▶ _Problem to solve_
Repeat verbatim, and only, the lines of the data below, beginning at the line that contains "Screen dimensions: 1087x611" and stopping after the line that contains "Screen dimensions: 1328x673".

▶ _Data shown_
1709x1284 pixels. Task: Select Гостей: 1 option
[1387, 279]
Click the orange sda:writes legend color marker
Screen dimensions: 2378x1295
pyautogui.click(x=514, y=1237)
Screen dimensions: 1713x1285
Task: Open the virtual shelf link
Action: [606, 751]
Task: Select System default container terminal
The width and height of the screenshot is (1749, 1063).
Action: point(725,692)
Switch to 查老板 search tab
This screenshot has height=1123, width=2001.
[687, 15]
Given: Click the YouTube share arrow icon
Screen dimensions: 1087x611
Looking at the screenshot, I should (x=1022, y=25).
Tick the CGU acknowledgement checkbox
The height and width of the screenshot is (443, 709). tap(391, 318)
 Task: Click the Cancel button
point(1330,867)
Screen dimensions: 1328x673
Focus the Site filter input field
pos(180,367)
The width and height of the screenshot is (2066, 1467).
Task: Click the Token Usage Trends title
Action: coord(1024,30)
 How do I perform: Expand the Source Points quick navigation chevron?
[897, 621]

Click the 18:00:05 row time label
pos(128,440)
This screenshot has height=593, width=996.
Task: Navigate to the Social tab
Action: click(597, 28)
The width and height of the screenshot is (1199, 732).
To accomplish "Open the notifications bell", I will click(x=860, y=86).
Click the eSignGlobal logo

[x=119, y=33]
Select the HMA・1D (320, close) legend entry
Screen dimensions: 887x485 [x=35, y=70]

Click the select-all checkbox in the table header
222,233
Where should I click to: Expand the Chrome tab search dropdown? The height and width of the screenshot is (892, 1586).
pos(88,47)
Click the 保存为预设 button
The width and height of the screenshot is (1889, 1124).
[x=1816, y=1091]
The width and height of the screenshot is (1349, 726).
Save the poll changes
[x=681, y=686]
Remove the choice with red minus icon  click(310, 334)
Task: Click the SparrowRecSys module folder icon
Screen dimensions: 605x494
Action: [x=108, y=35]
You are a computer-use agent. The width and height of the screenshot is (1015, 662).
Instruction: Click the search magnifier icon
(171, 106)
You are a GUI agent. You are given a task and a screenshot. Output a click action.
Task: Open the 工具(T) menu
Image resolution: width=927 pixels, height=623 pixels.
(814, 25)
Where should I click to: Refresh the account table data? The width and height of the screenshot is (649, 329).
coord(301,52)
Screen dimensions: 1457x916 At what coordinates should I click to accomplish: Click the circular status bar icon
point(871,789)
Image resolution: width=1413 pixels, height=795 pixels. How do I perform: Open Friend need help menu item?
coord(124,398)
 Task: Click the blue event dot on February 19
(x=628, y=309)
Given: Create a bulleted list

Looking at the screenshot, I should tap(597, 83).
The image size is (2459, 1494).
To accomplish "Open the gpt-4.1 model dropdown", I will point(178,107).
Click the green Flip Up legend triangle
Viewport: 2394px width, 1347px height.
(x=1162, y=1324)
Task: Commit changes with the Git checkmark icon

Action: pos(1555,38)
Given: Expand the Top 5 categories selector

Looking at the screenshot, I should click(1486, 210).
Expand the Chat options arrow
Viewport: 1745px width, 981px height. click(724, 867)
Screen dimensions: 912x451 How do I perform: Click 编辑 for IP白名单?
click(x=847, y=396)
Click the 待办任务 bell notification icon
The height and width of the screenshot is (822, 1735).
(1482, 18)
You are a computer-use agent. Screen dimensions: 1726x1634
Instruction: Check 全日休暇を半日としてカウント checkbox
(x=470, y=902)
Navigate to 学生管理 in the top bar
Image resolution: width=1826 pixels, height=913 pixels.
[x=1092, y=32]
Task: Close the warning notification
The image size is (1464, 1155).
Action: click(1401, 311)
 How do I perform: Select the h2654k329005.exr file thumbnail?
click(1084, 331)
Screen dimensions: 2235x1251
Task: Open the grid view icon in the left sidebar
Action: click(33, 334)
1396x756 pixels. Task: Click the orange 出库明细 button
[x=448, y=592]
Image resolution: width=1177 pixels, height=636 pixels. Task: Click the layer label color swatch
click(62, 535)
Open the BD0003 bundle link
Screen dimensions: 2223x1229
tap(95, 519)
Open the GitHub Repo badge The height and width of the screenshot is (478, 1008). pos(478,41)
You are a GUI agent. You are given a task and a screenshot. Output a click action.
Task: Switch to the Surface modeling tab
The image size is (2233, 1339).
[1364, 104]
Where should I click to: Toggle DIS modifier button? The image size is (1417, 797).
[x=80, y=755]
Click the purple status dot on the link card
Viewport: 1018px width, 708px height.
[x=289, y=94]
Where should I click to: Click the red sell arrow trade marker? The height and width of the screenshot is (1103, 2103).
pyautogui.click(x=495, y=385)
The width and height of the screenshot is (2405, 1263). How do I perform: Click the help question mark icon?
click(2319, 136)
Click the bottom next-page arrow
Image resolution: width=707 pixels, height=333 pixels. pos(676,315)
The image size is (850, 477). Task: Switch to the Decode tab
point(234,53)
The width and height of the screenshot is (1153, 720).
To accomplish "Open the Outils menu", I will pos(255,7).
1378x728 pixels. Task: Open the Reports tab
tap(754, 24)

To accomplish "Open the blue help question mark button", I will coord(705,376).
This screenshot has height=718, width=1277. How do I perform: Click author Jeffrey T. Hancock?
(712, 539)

▶ _Task result_
Screen dimensions: 1087x611
Looking at the screenshot, I should (x=1022, y=25).
Tick the CGU acknowledgement checkbox
The height and width of the screenshot is (443, 709). tap(391, 318)
 Task: Click the Cancel button
point(1330,867)
Screen dimensions: 1328x673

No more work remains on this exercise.